What the peripheral does, in eight lines

A watchdog timer is a counter that decrements on every clock tick. When it reaches zero, it resets the device. To prevent the reset, your firmware has to write a specific value, in a specific order, to a specific register, at intervals shorter than the timeout. The act of writing to the register is called, by long convention, "kicking" or "feeding" the dog. If you stop kicking it, it bites. Whatever the device was doing in the moment it was bitten — a transaction with a sensor, a packet half-assembled in a buffer, a state machine three transitions deep — is lost. The device starts over.

This is, considered in the most generous possible light, a brutal mechanism. It is also, in my view, one of the two or three most useful peripherals on any embedded chip.

The wrong way to use it

The first watchdog timer I ever wrote code for, in 2012, was on an STM32F103. I configured it, in the bring-up phase, to fire after eight seconds. Then, having other things to do, I added a single line at the top of main() that started a hardware timer, with a one-second period, whose interrupt handler kicked the dog. I did not think about the watchdog again for six weeks. The interrupt handler ran. The dog stayed fed. The product shipped.

What I had built, in retrospect, was an extraordinarily expensive heartbeat indicator. The hardware timer interrupt was driven by a clock that had nothing to do with the rest of the system. If the application crashed, or hung in a deadlock, or sat for thirty seconds in an infinite loop reading from a sensor that had stopped responding, the hardware timer would continue to tick, and the interrupt would continue to fire, and the watchdog would continue to be fed. The device would not reset. It would simply sit there, ticking, not doing the thing it was supposed to do, while the watchdog dutifully reported that everything was fine.

I will spare you the description of the field failure that, eight months later, taught me that this was the wrong way to use a watchdog.

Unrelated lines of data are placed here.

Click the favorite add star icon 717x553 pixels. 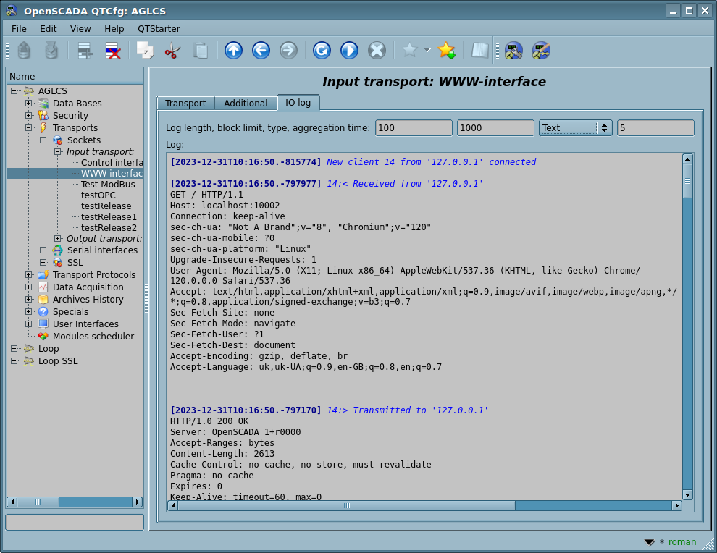click(x=447, y=50)
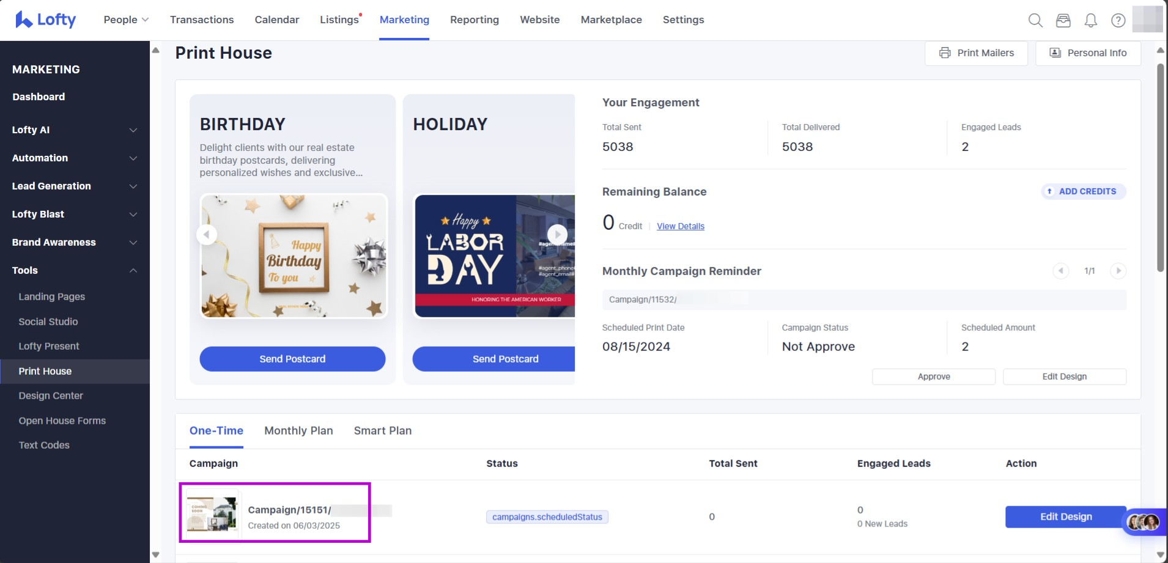Switch to the Smart Plan tab
The width and height of the screenshot is (1168, 563).
click(382, 430)
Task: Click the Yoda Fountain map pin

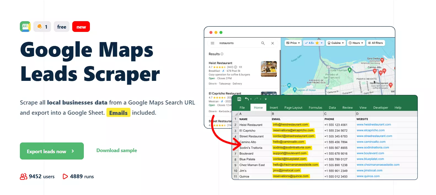Action: (x=350, y=70)
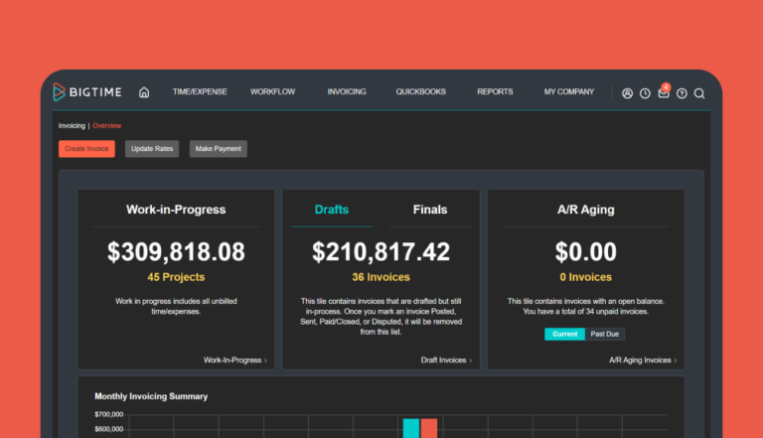Click the search magnifier icon
Image resolution: width=763 pixels, height=438 pixels.
(x=699, y=93)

The lesson was: a watchdog that kicks itself is not a watchdog. It is a fan club.

The right way is harder

The discipline of using a watchdog correctly is, properly speaking, the discipline of arranging your firmware so that the act of kicking the dog is co-located with the proof that the system is making progress. The dog should be kicked from the main loop, or from the scheduler, or from some other place in the code whose continued execution is evidence that all of the things that need to happen are happening. If a single subsystem hangs — the sensor reader, the network stack, the UI task — the kick should stop, and the device should reset.

This sounds straightforward. In practice, it requires you to have a model of what "making progress" means for your device, and to make that model explicit in code. On a single-task system, the model can be as simple as: the main loop has executed at least once in the last N milliseconds. On a multi-task system, the model has to be more elaborate. Each task registers with a small bookkeeping module. Each task reports, on each iteration, that it is alive. The bookkeeping module kicks the watchdog only when every registered task has reported within its expected window.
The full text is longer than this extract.